On the Effects of Advection and Vortex Stretching

TL;DR

This paper proves finite-time singularity formation in certain vortex models, demonstrating the complex interplay of stabilizing and destabilizing effects, and explores conditions leading to singularity or global regularity.

Contribution

It establishes finite-time singularities for De Gregorio's model and Okamoto-Sakajo-Wunsch models in new parameter ranges, advancing understanding of vortex dynamics.

Findings

Finite-time singularity for De Gregorio's model in specific function spaces.

Singularity formation from smooth initial data in Okamoto-Sakajo-Wunsch models.
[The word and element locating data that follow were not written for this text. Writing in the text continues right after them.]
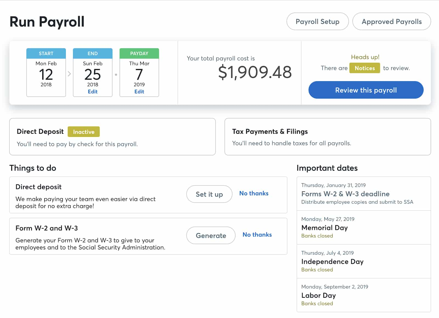Image resolution: width=439 pixels, height=318 pixels.
Task: Select the Memorial Day important date
Action: point(324,227)
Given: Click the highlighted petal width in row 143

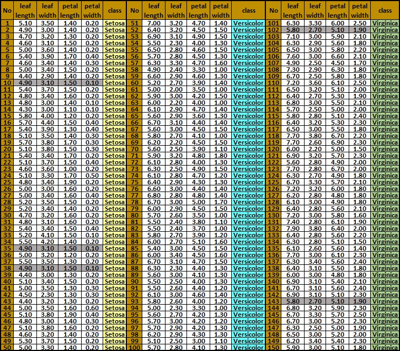Looking at the screenshot, I should click(x=360, y=302).
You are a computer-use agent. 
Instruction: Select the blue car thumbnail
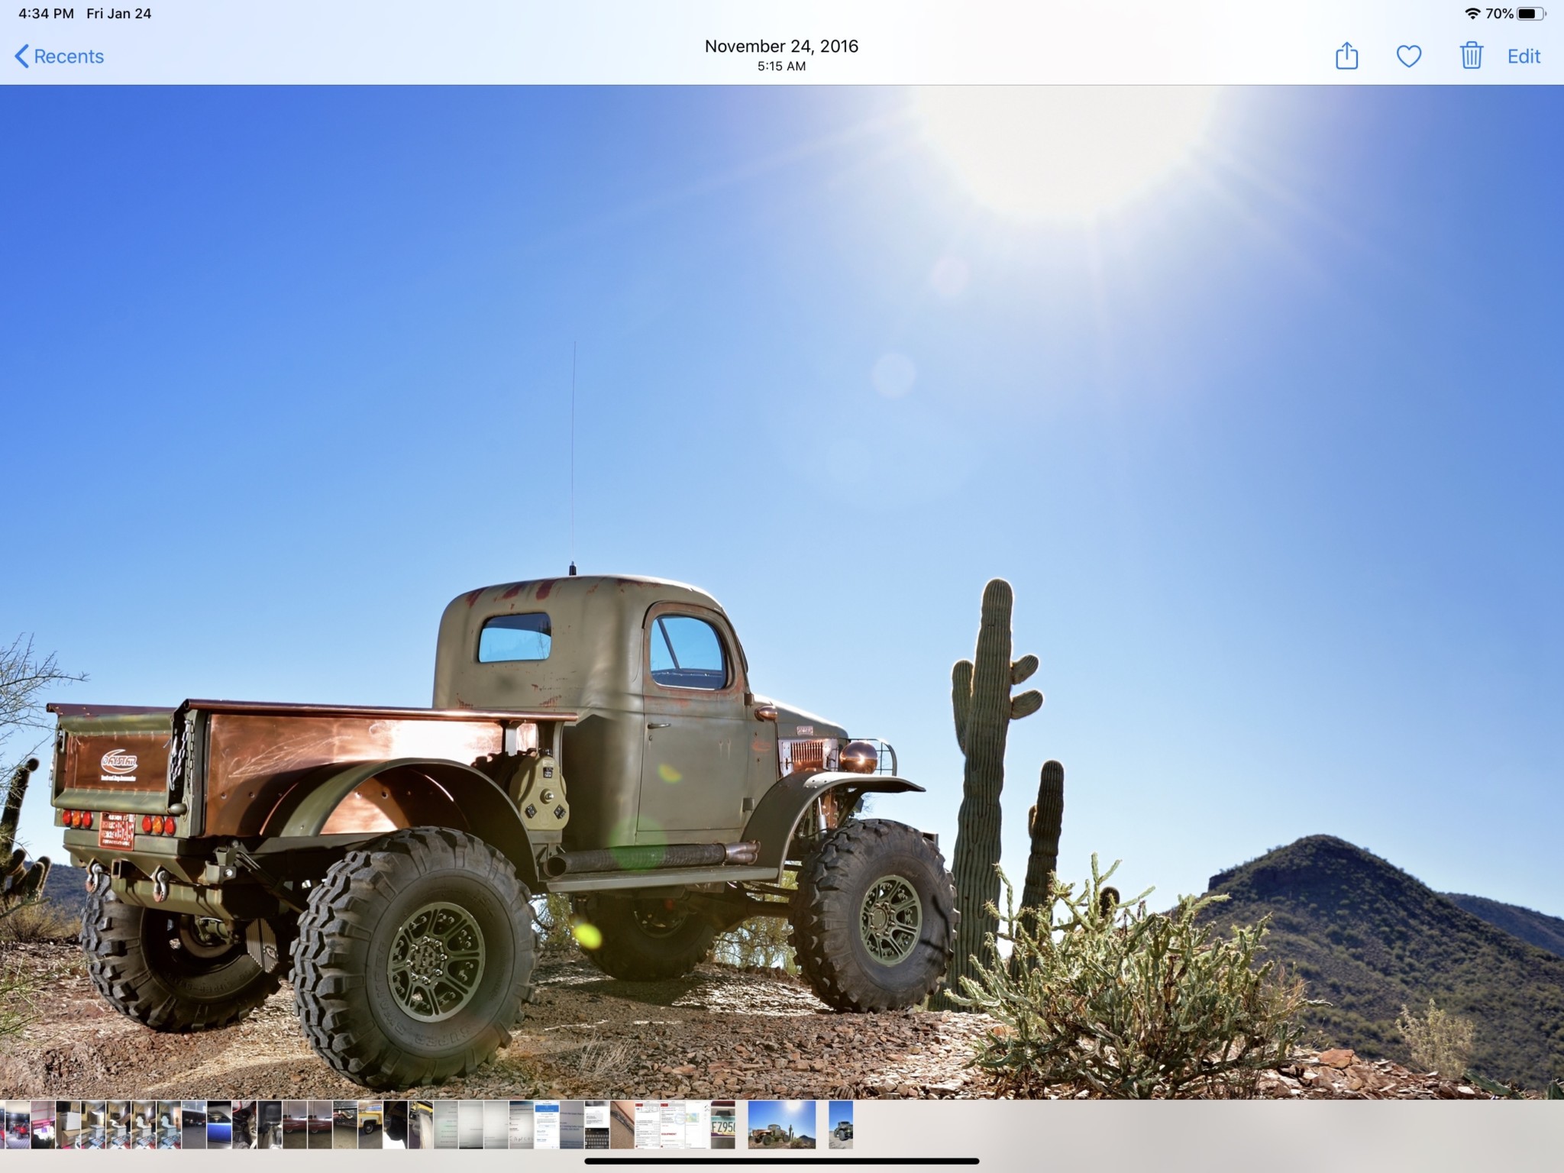(219, 1124)
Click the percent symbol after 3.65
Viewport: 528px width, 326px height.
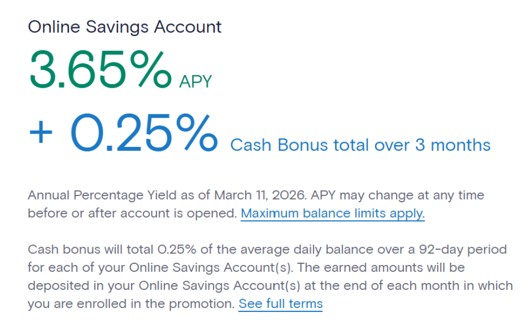pos(151,71)
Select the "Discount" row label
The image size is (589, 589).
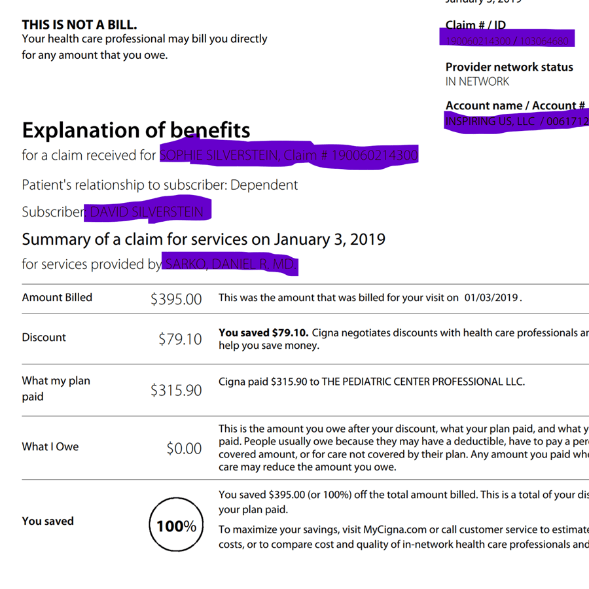coord(44,337)
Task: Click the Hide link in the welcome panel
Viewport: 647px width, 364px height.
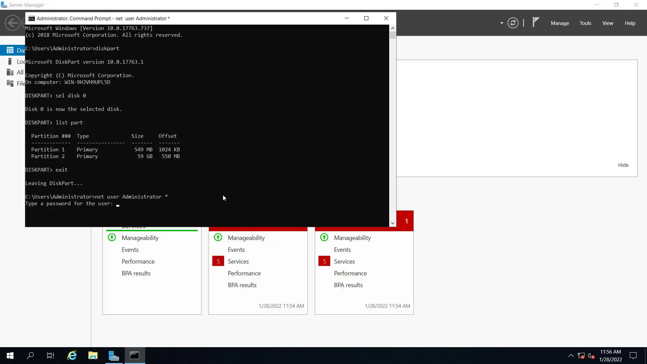Action: (623, 165)
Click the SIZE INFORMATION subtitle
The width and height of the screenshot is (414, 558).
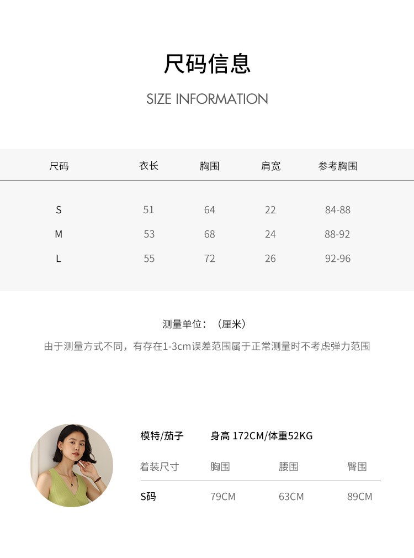(x=207, y=99)

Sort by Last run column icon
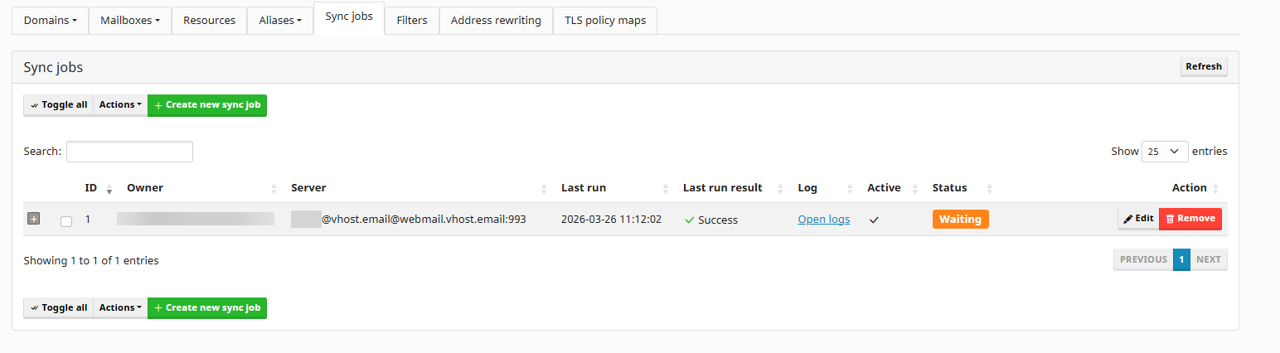pyautogui.click(x=666, y=188)
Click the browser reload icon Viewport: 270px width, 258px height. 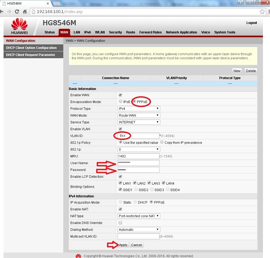click(17, 12)
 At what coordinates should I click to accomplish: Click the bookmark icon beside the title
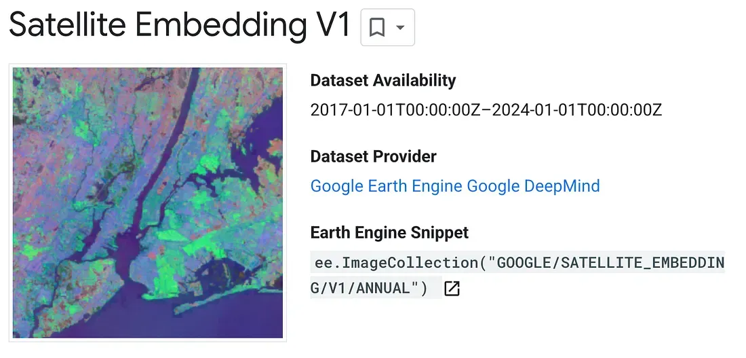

Finite-energy solutions of the surface quasi-geostrophic equation can develop singularities.

Abstract

We prove finite-time singularity formation for De Gregorio's model of the three-dimensional vorticity equation in the class of $L^p\cap C^\alpha(\mathbb{R})$ vorticities for some $\alpha>0$ and $p<\infty$. We also prove finite-time singularity formation from smooth initial data for the Okamoto-Sakajo-Wunsch models in a new range of parameter values. As a consequence, we have finite-time singularity for certain infinite-energy solutions of the surface quasi-geostrophic equation which are $C^\alpha$-regular. One of the difficulties in the models we consider is that there are competing \emph{nonlocal} stabilizing effects (advection) and destabilizing effects (vortex stretching) which are of the same size in terms of scaling. Hence, it is difficult to establish the domination of one effect over the other without having strong control of the solution. We conjecture that strong solutions to the De Gregorio model exhibit the following behavior: for each $0<\alpha<1$ there exists an initial $\omega_0\in C^\alpha(\mathbb{R})$ which is compactly supported for which the solution becomes singular in finite-time; on the other hand, solutions to De Gregorio's equation are global whenever $\omega_0\in L^p\cap C^{1}(\mathbb{R})$ for some $p<\infty$. Such a dichotomy seems to be a genuinely non-linear effect which cannot be explained merely by scaling considerations since $C^\alpha$ spaces are scaling subcritical for each $\alpha>0$.